This Current Report on Form 1-U contains forward-looking statements within the meaning of Section 27A of the Securities Act of 1933, as amended, and Section 21E of the Securities Exchange Act of 1934, as amended. You can identify these forward-looking statements by the use of words such as “outlook,” “believes,” “expects,” “potential,” “continues,” “may,” “will,” “should,” “could,” “seeks,” “projects,” “predicts,” “intends,” “plans,” “estimates,” “anticipates” or the negative version of these words or other comparable words. Such forward-looking statements are subject to various risks and uncertainties, including those described under the section entitled “Risk Factors” in the most recently qualified Offering Statement on Form 1-A filed with the Securities and Exchange Commission (“SEC”), as such factors may be updated from time to time in our periodic filings and prospectus supplements filed with the SEC, which are accessible on the SEC's website at www.sec.gov.

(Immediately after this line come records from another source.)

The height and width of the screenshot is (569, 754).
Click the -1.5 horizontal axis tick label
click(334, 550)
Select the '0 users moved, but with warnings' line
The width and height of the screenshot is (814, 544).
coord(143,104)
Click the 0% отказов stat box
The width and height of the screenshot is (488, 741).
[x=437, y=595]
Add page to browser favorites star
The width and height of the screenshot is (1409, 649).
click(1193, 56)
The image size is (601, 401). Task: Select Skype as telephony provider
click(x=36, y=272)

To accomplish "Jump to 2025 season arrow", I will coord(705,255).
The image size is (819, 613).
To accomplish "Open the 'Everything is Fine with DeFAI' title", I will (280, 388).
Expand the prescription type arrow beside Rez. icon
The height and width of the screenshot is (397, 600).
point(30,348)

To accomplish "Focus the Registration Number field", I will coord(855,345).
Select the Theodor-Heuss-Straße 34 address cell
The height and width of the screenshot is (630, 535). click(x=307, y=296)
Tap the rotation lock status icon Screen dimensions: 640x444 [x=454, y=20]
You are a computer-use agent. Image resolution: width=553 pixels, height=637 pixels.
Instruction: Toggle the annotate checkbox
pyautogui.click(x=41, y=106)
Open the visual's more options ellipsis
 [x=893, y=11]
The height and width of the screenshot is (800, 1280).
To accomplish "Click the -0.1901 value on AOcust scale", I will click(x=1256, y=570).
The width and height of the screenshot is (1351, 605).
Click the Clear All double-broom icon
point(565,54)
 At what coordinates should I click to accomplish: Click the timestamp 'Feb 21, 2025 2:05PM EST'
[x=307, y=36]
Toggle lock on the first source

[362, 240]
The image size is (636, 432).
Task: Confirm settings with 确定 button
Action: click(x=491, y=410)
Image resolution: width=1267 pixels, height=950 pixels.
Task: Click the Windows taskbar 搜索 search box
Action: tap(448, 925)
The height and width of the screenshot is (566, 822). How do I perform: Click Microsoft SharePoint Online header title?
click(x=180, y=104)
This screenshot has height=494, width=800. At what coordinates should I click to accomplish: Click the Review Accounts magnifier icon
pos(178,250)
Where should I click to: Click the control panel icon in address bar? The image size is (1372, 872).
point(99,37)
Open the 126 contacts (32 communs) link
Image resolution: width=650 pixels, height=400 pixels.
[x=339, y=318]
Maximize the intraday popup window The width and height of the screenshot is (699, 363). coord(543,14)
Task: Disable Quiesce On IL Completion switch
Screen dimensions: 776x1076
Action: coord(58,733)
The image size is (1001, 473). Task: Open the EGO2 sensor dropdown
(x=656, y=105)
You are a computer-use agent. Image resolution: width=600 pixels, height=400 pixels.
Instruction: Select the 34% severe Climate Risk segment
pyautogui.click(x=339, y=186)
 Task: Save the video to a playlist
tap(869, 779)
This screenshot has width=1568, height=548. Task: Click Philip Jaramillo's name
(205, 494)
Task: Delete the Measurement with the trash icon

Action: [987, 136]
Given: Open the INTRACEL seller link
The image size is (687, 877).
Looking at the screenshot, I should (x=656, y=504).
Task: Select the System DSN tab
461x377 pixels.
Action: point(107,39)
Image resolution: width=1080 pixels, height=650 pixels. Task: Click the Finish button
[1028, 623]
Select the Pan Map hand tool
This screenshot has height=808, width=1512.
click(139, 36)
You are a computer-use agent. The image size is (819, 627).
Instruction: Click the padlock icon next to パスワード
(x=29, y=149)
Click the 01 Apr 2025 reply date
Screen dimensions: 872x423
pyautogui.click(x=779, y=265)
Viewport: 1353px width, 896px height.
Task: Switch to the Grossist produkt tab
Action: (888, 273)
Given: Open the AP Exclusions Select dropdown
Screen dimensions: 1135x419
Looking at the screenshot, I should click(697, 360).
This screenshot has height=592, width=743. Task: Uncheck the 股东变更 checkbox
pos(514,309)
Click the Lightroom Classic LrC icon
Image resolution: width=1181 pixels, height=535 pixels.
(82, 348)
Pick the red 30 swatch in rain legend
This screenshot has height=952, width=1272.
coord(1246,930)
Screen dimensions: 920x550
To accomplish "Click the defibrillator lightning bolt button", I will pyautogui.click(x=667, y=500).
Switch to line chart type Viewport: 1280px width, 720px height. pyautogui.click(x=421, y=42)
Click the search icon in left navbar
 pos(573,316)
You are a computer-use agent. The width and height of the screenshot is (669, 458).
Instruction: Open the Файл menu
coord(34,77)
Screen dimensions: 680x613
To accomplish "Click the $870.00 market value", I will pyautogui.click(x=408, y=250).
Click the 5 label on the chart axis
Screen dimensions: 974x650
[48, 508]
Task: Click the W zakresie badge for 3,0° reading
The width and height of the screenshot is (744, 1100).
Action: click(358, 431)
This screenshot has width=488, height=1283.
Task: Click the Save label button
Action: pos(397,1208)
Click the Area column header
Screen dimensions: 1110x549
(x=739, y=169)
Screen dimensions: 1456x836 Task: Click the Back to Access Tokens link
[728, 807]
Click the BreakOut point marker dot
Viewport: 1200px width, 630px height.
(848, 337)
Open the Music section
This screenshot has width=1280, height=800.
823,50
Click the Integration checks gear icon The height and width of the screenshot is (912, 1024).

Accordingly, there are or will be important factors that could cause actual outcomes or results to differ materially from those indicated in these statements. These factors should not be construed as exhaustive and should be read in conjunction with the other cautionary statements that are included in our filings with the SEC. We undertake no obligation to publicly update or review any forward-looking statement, whether as a result of new information, future developments or otherwise, except as required by law.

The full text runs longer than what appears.